Mobile Health App Makers Still Shaky On Privacy Policies

Posted on September 16, 2016 I Written By

Anne Zieger is a healthcare journalist who has written about the industry for 30 years. Her work has appeared in all of the leading healthcare industry publications, and she's served as editor in chief of several healthcare B2B sites.

A new study has concluded that while mobile health app developers are developing better privacy practices, these developers vary widely in how they share those policies with consumers.
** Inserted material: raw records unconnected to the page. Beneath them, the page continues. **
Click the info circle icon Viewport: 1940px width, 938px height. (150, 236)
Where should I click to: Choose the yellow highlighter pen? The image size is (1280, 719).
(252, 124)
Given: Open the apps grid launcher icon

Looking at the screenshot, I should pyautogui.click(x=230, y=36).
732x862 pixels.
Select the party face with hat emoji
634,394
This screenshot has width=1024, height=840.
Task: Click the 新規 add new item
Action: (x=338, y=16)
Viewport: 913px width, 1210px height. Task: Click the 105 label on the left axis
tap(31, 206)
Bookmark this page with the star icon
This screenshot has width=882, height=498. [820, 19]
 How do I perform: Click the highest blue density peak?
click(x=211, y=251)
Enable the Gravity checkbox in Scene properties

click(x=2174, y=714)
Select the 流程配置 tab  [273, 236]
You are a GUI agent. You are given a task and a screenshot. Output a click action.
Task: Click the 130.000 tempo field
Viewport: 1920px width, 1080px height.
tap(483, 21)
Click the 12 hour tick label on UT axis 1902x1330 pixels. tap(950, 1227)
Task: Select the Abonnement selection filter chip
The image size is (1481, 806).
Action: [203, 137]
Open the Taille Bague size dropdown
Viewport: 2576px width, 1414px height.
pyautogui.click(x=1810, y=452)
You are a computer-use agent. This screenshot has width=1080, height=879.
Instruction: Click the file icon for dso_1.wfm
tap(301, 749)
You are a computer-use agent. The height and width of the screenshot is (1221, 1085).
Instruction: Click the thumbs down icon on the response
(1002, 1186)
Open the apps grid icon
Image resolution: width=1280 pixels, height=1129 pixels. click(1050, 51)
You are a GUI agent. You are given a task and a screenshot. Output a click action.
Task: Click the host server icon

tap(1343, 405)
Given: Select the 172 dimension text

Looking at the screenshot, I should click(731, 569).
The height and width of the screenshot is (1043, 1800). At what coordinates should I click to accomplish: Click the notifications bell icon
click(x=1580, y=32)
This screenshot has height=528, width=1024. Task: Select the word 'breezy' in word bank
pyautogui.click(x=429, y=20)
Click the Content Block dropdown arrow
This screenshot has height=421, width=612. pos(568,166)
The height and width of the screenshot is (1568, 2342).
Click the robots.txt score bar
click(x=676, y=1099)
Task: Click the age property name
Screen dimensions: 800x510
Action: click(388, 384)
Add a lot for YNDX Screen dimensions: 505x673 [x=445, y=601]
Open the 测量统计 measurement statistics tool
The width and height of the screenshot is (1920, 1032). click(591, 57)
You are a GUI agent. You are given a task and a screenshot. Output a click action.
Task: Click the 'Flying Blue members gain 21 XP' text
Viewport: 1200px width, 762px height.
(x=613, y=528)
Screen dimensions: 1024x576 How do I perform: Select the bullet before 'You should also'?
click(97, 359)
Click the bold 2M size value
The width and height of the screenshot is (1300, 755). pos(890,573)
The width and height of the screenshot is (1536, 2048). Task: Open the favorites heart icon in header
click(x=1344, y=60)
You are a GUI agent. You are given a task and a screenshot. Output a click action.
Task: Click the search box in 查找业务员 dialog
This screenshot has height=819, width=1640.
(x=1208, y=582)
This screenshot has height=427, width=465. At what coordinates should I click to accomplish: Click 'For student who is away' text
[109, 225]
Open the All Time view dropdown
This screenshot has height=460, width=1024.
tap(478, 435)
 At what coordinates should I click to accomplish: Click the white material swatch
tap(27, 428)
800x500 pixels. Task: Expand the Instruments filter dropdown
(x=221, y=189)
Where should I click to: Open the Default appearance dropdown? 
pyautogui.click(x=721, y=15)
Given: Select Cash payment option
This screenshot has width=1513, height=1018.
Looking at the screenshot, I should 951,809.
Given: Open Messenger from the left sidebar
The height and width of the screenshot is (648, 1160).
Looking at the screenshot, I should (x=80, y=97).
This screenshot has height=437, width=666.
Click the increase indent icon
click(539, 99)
The research, part of a program launched in 2011 by the Future of Privacy Forum, concludes that while mHealth app makers have improved their practices, too many are still not as clear as they could be with users as to how they handle private health information.

This year’s FPF Mobile App Study notes that mHealth players are working to make privacy policies available to users before purchase or download, by posting links on the app listing page. It probably has helped that the two major mobile health app distribution sites require apps that collect personal info to have a privacy policy in place, but consumer and government pressure has played a role as well, the report said. According to FPF researchers, mHealth app makers are beginning to explain how personal data is collected, used and shared, a step privacy advocates see as the bare minimum standard.

Researchers found that this year, 76% of top overall apps on the iOS App Store and Google Play had a privacy policy, up from 68% noted in the previous iteration of the study. In contrast, only 61% of health and fitness apps surveyed this year included a link to their privacy policies in their app store listing, 10% less than among top apps cutting across all categories.  “Given that some health and fitness apps can access sensitive, physiological data collected by sensors on a mobile phone, wearable, or other device, their below-average performance is both unexpected and troubling,” the report noted.

This disquieting lack of thorough privacy protections extended even to apps collecting some of the most intimate data, the FPF report pointed out. In particular, a subset of mHealth developers aren’t doing anything much to make their policies accessible.

For example, researchers found that while 80% of apps helping women track periods and fertility across Google Play and the iOS App Store had privacy policies, just 63% of the apps had posted links to these policies. In another niche, sleep tracking apps, only 66% of even had a privacy policy in place, and just 54% of these apps linked back to the policy on their store page. (FPF terms this level of performance “dismal,” and it’s hard to disagree.)

Underlying this analysis is the unfortunate truth that there’s still no gold standard for mHealth privacy policies. This may be due more to the complexity of the still-maturing mobile health ecosystem than resistance to creating robust policies, certainly. But either way, this issue won’t go away on its own, so mHealth app developers will need to give their privacy strategy more thought.